Un altro Nicola importante musicista sannita è Nicola Calandro detto il Frascia nato nello stesso periodo del Sala (1715) a Frasso Telesino. Diplomatosi al conservatorio di Napoli, si trasferì ben presto a Roma sotto l’ala protettiva del Cardinale Orsini e in quel contesto compone numerose opere sacre. Calandro però scrisse di tutti i generi: una “Farsetta per musica”, andata in scena a Roma, “I tre matrimoni”, commedia per musica, rappresentata a Venezia e “La Pugna amorosa” messa in scena a Bologna. Finì il suo tempo a Roma nel 1759 quando la sua fama aveva superato i confini italiani essendo ormai noto in tutta Europa. I suoi libretti e i suoi manoscritti sono conservati, infatti, nelle migliori biblioteche mondiali.

Un altro passettino indietro nel tempo e troviamo il cerretese Tommaso Carapella (1662). Operò a Napoli dove fu molto apprezzato dai suoi contemporanei che lo definirono “ottimo compositore, ottimo contrappuntista ed eccellente maestro di canto”. Amato e considerato dal poliedrico compositore veneziano Benedetto Marcello (a cui è intitolato il conservatorio di Venezia), scrisse numerose opere per varie famiglie nobili napoletane. La critica lo ha definito “una delle personalità più interessanti del barocco musicale napoletano”. Non aveva genitori, figlio di N.N. fu scritto nel suo atto di morte, e non ebbe figli. Mori, solo, in un convento di Napoli.

Abbastanza recente è la storia di Mike Mosielllo nato anch’egli, come il Calandro, a Frasso Telesino nel 1898. Di famiglia di musicisti (il padre clarinettista e lo zio compositore) emigra in America quando aveva circa due anni e a sei già comincia a suonare la tromba. Negli anni venti e trenta era tra i più noti e meglio pagati trombettisti jazz degli Stati Uniti. Suona nelle migliori orchestre, compresa l’orchestra radiofonica della NBC, e collabora con i più grandi musicisti dell’epoca. Tra i suoi migliori amici vi erano il noto attore comico Lou Costello e il campione mondiale di boxe Primo Carnera. Morì nel 1953 quando già da qualche anno aveva abbandonato le scene.

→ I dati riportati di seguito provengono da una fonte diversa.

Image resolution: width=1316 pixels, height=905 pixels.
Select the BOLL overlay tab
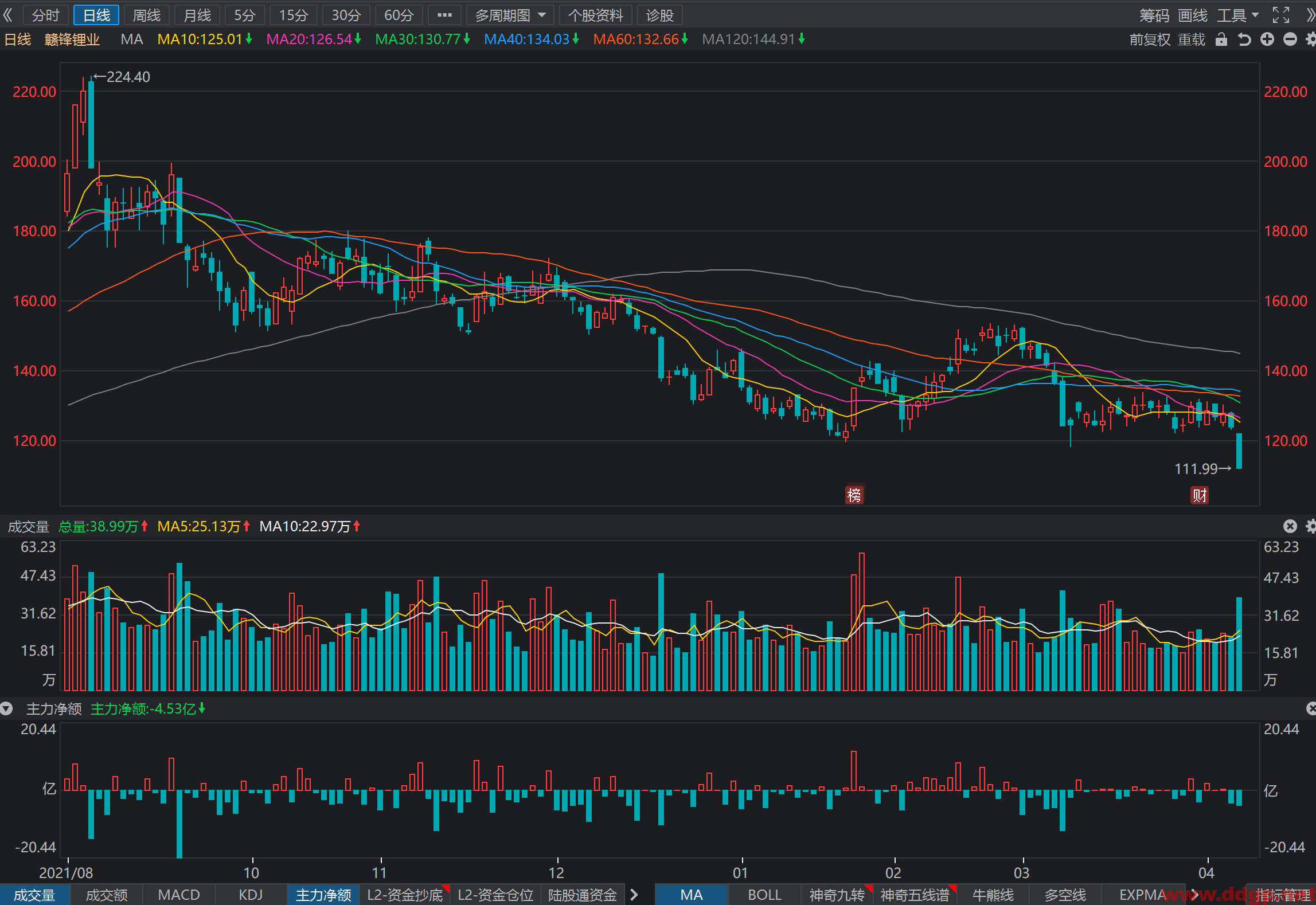point(764,895)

Nella storia della musica contemporanea troviamo, invece, un altro grande artista che ha origini a Cerreto Sannita: Al Di Meola. I nonni partirono dal borgo titernino nell’altro secolo alla volta del New Jersey dove nacque Al nel 1954. Adesso è un rinomato e talentuoso chitarrista jazz che ha venduto milioni di dischi nel mondo. In verità il suo genere è il jazz fusion, che è la fusione del jazz con il rock, ma Di Meola ha sperimentato vari tipi di generi musicali collaborando con Paco De Lucia, considerato il più grande chitarrista di flamenco, con Carlos Santana e Pino Daniele.

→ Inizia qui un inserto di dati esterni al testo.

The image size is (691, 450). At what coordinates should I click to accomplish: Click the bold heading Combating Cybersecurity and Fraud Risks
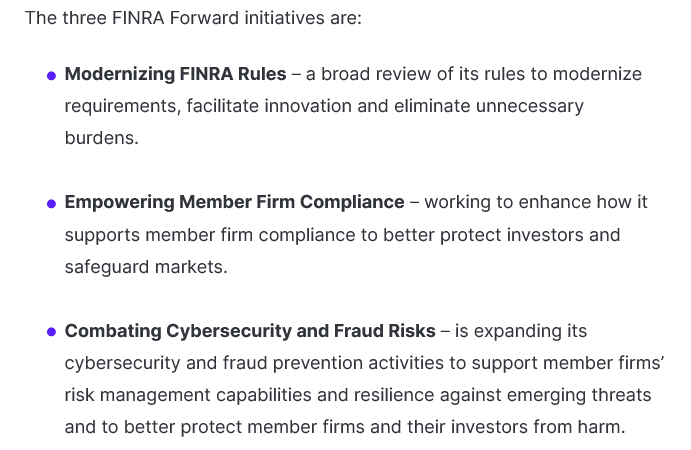pyautogui.click(x=250, y=331)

Il suo ultimo lavoro si chiama “Opus” che contiene all’interno un brano intitolato proprio “Cerreto Sannita” dedicato al paese d’origine che l’anno scorso gli ha conferito la cittadinanza onoraria ricambiata con un delizioso concerto.

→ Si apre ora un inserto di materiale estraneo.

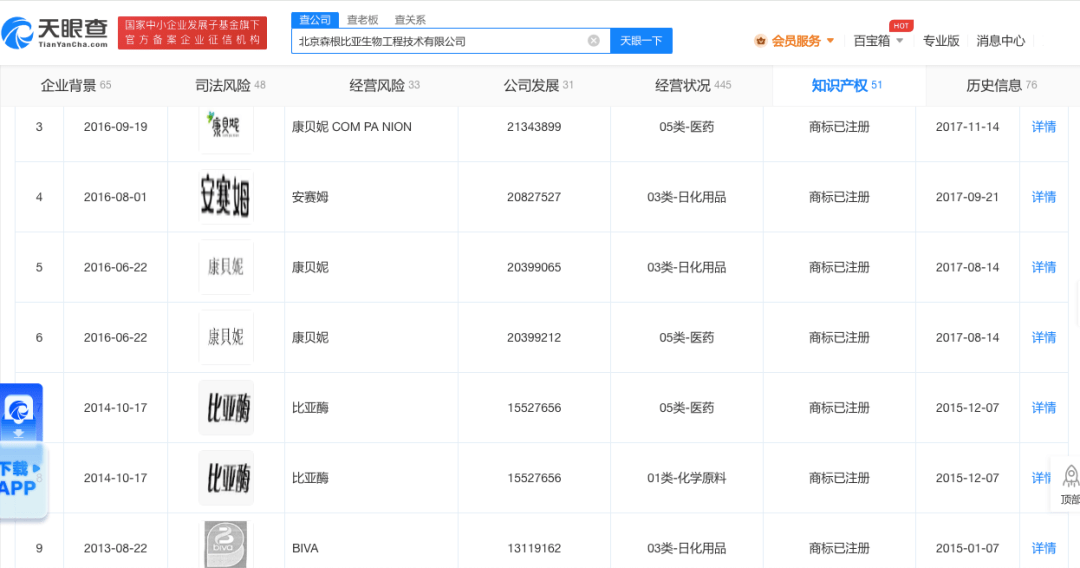Open 详情 link for the 安赛姆 trademark
1080x568 pixels.
point(1043,197)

Infine, se vogliamo considerare il Sannio storico, non dobbiamo dimenticare che i genitori di Enrico Caruso erano di Piedimonte d’Alife (come si chiamava allora). Che dire? Niente male come terra di talenti musicali.  Anche il gene della musica ha trovato nel Sannio dei geni attraverso i quali esprimersi.